I must confess, I've never understood the compulsion to, as they say, take a leak in someone else's cheerios.
If you don't want to buy an Apple watch, that's fine. No one is going to put a gun to your head to buy it. I rather imagine Apple will find plenty of takers for it. There are a lot of products out there that I have no interest in, but I generally don't create a thread about a product then dump on it, nor do I hop on a thread about a product and pound my chest about how I would never buy it.

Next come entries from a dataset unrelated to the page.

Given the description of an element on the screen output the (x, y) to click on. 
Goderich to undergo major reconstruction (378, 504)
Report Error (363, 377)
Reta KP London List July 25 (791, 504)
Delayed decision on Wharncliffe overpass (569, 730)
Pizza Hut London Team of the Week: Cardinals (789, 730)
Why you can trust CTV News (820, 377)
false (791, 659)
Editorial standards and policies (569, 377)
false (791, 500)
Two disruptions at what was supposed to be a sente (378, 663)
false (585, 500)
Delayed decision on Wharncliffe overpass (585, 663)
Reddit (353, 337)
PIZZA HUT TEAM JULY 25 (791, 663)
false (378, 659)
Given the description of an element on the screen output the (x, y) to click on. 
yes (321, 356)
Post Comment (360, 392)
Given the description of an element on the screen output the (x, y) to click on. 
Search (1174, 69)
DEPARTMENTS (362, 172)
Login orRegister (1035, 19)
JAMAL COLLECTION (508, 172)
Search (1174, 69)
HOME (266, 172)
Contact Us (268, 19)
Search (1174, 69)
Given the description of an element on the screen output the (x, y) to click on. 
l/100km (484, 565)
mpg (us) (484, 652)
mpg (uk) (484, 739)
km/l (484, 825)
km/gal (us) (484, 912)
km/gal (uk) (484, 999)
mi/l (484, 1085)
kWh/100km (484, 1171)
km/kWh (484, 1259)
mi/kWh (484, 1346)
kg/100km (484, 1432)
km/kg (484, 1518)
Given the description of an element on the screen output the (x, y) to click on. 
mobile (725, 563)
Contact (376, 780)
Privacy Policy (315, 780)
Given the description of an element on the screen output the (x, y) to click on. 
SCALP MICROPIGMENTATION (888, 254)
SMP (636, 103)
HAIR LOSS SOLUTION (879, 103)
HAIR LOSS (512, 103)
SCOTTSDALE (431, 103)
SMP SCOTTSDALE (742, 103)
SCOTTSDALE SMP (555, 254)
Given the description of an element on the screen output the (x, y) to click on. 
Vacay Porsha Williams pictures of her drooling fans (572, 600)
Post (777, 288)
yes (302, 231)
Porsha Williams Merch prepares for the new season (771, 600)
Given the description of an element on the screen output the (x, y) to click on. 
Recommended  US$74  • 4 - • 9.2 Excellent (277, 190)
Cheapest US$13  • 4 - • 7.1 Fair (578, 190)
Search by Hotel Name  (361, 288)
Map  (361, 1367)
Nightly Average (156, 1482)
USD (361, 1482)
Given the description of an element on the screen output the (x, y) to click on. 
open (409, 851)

I haven't made up my mind if I'm going to buy it or not. Hopefully this event will be Apple's way of making the case _why_ I would want to buy it. If it really is going to be priced at $350, then that's not a bad price point for watches that do something other than tell time. For example, my hiking watch, a Casio Pathfinder, which unlike the standard $20 Timex, has things like a barometer/altimeter and compass built in, cost around $200. I'm willing to pay that because it solves some problems that I need solved.
A co-worker was demoing the android smart watch that he had bought a couple of months back. It was interesting to see which features he liked and found useful. I suspect that if the Apple watch is a hit, it will be in unexpected ways. For example, I don't think that when the iPad was launched, Apple thought of it as a ebook reader/game machine/web browser, yet for a lot of people, that's the primary use.